━━━━━ Source

2013 AAA Texas 500
- Simple line diagram of Texas Motor Speedway track layout
- Date: November 3, 2013
- Location: Texas Motor Speedway Fort Worth, Texas, United States
- Course: Permanent racing facility
- Course length: 1.5 miles (2.4 km)
- Distance: 334 laps, 501 mi (806.3 km)
- Weather: Temperatures reaching up to 71.1 °F (21.7 °C); wind speeds up to 13 miles per hour (21 km/h)

Pole position
- Driver: Carl Edwards; / Roush Fenway Racing
- Time: 27.535 seconds (196.114 mph)

Most laps led
- Driver: Jimmie Johnson / Hendrick Motorsports
- Laps: 255

Winner
- No. 48: Jimmie Johnson / Hendrick Motorsports

Television in the United States
- Network: ESPN
- Announcers: Allen Bestwick, Dale Jarrett and Andy Petree

= 2013 AAA Texas 500 =

The 2013 AAA Texas 500 was a NASCAR Sprint Cup Series stock car race held on November 3, 2013, at Texas Motor Speedway in Fort Worth, Texas, United States.

== Report ==

=== Entry list ===
(R) - Denotes rookie driver.

(i) - Denotes driver who is ineligible for series driver points.

━━━━━━━━━━

■ **Directions**:
1. Rewrite the part of the 2013 AAA Texas 500 summary starting at "- Weather: Temperatures" and ending at "seconds (196.114 mph)", replacing "Pole position" with "Fastest qualifier".
2. According to the 2013 AAA Texas 500 summary, how many laps did the driver with the most laps led lead?

━━━━━ Data shown

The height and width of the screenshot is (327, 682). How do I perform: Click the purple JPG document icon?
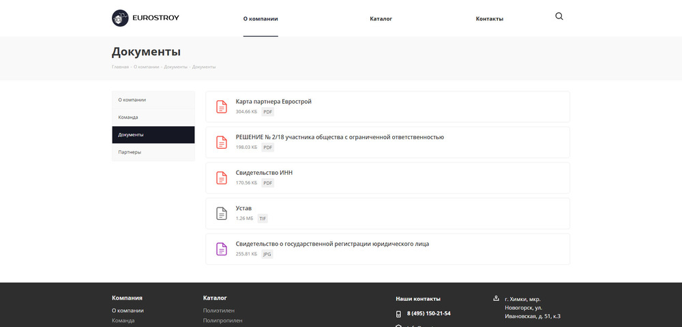point(222,248)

━━━━━━━━━━

■ **Results of the tasks**:
1.
- Weather: Temperatures reaching up to 71.1 °F (21.7 °C); wind speeds up to 13 miles per hour (21 km/h)

Fastest qualifier
- Driver: Carl Edwards; / Roush Fenway Racing
- Time: 27.535 seconds (196.114 mph)

2. 255 laps.